Miguelina, uma avó de 53 anos de Tejutla, atua como presidente do comitê de melhoria da qualidade do qual Mariana faz parte. “Esses diálogos têm ensinado a todos sobre a importância de priorizar a saúde na comunidade, principalmente para as gestantes”, afirma Miguelina. “É muito importante para eles receberem cuidados completos e de qualidade durante a gravidez, parto e puerpério, e aprendi que tenho um papel a desempenhar. Como avós, como sogras, podemos ajudar a incentivar as mulheres grávidas a participarem dessas reuniões e a fazerem seus exames regularmente”.

O processo também foi transformador para profissionais de saúde como Aurora, que é de Tejutla e participou do mesmo grupo de diálogos de Mariana e Miguelina. “Acima de tudo, essa metodologia tem ajudado a comunidade a se organizar e trabalhar em prol da própria saúde”, afirma Aurora. Como enfermeira, ela tem um papel fundamental a desempenhar na ponte entre o sistema de saúde e as comunidades que visa atender. “Essas reuniões nos ajudaram muito, dando-nos a chance de identificar os desafios comuns que enfrentamos, algo que nunca havíamos feito ou, francamente, sequer considerado antes. Eles realmente melhoraram a comunicação entre os profissionais de saúde e os líderes comunitários”, ela reflete.

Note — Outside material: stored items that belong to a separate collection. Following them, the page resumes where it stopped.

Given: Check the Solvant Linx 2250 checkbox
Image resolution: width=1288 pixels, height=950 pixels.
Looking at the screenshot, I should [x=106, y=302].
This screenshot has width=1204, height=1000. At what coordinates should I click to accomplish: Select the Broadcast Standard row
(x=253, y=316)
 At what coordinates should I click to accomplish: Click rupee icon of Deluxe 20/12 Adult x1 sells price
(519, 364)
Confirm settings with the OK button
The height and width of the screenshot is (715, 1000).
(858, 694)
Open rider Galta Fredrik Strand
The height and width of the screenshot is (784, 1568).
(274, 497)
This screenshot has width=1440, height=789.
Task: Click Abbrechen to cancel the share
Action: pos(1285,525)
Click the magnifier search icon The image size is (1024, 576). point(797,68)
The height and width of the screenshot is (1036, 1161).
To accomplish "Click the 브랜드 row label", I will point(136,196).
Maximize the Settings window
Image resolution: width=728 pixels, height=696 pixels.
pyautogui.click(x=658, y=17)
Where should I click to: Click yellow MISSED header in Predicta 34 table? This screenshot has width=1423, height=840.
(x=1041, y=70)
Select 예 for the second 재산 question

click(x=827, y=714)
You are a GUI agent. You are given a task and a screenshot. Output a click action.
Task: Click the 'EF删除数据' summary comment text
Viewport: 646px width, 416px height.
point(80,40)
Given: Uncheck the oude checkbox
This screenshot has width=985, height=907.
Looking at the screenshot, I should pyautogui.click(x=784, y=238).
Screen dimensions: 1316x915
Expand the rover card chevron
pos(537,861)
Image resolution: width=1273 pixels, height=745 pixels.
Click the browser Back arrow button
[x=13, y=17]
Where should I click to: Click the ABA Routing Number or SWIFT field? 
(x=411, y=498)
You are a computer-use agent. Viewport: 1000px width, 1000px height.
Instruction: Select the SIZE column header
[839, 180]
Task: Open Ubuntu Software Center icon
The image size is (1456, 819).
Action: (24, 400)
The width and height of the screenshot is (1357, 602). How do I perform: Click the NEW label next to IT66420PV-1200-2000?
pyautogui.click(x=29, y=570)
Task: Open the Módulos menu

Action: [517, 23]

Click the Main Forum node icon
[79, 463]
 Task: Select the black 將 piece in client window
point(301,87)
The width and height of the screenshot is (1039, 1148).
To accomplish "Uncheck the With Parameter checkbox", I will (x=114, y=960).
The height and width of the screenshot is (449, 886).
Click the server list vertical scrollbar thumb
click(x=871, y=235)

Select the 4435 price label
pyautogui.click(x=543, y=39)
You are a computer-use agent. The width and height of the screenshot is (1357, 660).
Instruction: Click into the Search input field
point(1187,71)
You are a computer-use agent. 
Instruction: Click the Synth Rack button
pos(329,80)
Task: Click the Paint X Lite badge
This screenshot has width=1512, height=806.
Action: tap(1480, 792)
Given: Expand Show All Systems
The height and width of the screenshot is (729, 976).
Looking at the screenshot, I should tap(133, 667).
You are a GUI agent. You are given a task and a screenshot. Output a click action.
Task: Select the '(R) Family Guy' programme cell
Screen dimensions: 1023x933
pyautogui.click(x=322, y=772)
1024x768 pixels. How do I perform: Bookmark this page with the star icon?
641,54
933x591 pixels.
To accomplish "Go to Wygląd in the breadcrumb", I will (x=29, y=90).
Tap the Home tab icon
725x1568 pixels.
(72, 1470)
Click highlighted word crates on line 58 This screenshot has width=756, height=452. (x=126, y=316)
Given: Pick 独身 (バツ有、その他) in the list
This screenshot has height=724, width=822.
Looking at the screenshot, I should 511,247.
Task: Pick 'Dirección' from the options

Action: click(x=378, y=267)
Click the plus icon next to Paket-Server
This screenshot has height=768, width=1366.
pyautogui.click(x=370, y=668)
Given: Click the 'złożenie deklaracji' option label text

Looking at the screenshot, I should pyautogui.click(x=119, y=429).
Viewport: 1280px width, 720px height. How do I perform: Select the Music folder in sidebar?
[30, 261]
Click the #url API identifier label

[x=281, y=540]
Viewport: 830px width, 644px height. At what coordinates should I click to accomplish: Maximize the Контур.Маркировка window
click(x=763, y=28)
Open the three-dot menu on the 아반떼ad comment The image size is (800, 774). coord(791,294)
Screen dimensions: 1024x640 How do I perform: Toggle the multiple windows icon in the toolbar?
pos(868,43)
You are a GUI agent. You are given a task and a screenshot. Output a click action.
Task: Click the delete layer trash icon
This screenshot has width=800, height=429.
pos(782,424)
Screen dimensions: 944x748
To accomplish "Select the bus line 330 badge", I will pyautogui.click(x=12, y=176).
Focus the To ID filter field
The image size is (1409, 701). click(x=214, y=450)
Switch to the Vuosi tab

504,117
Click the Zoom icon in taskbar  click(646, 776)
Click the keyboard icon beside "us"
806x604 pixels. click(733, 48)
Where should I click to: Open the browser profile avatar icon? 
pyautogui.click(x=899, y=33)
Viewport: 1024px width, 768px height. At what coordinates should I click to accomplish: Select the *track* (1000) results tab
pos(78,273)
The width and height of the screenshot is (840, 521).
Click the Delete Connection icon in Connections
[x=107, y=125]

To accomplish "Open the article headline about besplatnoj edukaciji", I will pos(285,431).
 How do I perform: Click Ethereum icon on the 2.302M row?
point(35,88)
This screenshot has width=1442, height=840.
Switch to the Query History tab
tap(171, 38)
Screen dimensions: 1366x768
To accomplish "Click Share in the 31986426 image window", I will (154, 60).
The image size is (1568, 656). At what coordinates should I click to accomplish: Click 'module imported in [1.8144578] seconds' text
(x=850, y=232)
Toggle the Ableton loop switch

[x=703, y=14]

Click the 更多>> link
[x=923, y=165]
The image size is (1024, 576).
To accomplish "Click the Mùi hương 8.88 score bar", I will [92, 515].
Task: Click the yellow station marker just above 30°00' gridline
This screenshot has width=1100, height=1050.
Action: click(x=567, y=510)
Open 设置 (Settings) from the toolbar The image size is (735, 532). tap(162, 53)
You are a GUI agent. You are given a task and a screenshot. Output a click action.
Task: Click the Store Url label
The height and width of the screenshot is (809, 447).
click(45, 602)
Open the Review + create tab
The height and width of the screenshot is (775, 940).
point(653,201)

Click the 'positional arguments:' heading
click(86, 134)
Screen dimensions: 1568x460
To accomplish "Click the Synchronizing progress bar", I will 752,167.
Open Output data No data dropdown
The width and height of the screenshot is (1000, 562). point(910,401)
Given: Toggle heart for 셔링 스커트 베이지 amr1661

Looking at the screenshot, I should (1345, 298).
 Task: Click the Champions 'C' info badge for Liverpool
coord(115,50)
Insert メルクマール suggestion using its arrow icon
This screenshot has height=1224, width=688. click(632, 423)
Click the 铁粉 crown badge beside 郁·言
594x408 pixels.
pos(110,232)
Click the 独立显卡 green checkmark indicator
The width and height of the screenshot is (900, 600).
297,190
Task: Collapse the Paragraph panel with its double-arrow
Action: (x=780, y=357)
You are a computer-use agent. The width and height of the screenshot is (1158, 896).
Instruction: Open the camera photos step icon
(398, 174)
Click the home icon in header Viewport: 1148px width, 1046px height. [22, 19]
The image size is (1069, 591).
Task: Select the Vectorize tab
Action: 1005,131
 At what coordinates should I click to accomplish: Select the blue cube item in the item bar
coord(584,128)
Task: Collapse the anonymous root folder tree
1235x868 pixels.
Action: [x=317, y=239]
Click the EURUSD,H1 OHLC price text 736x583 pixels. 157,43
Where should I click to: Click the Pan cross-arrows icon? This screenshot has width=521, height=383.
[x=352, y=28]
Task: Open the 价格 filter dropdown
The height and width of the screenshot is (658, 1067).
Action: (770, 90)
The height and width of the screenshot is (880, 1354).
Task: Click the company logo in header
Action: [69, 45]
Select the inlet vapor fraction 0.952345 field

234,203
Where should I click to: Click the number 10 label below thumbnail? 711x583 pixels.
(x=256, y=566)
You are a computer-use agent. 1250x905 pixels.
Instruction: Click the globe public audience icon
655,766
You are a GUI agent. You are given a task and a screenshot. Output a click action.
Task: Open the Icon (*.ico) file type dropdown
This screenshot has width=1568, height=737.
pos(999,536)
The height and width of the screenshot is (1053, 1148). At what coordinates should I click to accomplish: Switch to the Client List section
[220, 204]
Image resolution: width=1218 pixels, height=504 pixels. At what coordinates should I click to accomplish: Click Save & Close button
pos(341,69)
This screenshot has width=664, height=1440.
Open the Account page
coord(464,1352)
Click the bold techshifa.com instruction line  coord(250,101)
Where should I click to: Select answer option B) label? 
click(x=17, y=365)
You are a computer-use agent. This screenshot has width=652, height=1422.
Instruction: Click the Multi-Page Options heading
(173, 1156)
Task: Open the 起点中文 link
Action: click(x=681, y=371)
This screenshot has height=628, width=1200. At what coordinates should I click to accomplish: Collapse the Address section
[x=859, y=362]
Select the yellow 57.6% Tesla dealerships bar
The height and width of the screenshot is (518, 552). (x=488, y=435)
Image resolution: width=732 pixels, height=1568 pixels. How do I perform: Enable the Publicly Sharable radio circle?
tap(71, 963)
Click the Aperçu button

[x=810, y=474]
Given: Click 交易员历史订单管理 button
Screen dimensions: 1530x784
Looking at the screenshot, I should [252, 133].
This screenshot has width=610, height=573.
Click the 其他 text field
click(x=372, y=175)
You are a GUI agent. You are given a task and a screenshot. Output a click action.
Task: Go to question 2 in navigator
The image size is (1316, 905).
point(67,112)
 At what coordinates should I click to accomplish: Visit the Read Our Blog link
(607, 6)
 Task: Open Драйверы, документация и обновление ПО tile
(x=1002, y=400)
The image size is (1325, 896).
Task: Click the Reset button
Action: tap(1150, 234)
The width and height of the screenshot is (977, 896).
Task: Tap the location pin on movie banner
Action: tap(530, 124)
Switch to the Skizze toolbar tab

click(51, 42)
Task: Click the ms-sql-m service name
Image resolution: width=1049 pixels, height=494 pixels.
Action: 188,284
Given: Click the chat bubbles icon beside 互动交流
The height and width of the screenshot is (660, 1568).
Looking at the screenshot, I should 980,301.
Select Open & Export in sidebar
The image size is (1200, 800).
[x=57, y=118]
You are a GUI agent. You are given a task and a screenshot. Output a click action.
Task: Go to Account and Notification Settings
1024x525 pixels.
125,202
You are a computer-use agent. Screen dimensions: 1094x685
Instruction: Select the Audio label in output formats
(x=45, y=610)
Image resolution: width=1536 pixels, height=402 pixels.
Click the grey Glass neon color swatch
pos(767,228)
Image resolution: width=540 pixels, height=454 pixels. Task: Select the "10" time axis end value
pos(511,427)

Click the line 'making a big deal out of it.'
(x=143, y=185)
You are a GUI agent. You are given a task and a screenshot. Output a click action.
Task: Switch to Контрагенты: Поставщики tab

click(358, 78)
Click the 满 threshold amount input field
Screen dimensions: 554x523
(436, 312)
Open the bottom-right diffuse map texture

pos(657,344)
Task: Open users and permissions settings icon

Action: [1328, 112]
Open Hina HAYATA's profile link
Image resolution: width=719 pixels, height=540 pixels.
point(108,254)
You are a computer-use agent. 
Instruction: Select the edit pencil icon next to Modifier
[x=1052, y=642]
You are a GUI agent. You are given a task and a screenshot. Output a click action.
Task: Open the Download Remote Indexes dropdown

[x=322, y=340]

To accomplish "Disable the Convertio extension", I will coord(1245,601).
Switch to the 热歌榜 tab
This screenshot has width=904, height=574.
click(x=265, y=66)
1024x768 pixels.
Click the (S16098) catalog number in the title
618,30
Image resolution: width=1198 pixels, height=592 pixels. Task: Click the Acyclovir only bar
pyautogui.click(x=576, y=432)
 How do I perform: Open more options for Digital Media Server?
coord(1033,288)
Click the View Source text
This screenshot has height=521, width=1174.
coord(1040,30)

O fortalecimento desses vínculos entre a comunidade e o sistema de saúde tem sido essencial para melhorar o acesso aos serviços de saúde nessas áreas, e os resultados têm sido tangíveis e significativos. Por exemplo, por meio dos diálogos, as comunidades desenvolveram e mobilizaram recursos locais das autoridades municipais para planos locais de melhoria da qualidade para atualizar e reparar a infraestrutura das unidades de saúde – incluindo a criação de espaços privados de consulta para mulheres grávidas, a reabilitação de latrinas não funcionais e a compra de novos equipamentos e suprimentos —em 80% dos centros comunitários de saúde participantes. Essas melhorias contribuíram para um aumento de 250% no atendimento no Utz' Na'n sessões de CPN em grupo do projeto, que agora podem ser realizadas nesses centros.

Um profissional de saúde modera uma sessão de Diálogos Comunitários com maridos, esposas, avós, sogras e comadronas. Crédito da foto: MSH.

“Às vezes é incrível para nós ver o que conseguimos [através desse processo]”, compartilha Miguelina. “Nosso centro comunitário está consertado, recém-pintado e já conta com novos equipamentos para atender gestantes. Agora, gestantes e mães não precisam caminhar uma hora e meia até o posto de saúde municipal; eles podem vir aqui para seus exames duas vezes por mês. Por muitos anos, lutamos para conseguir isso sem nenhum progresso. Graças a esses diálogos, conseguimos em cinco meses.”

Talvez o mais importante, os diálogos ajudaram a construir um senso de propriedade compartilhada e responsabilidade para melhorar o acesso das mulheres indígenas a CPN de qualidade. “Agora que aprendemos a nos organizar, podemos continuar trabalhando juntos como um comitê para garantir que essas melhorias continuem e sejam sustentadas”, diz Miguelina.

Aurora concorda. “Do meu ponto de vista como enfermeira, vejo que a participação da comunidade é muito necessária”, diz ela. “Sem coordenação entre [o sistema de saúde] e a comunidade, não é possível oferecer serviços de saúde de qualidade que atendam às suas necessidades. Os diálogos são inovadores e conseguimos muito juntos para promover a saúde materna.”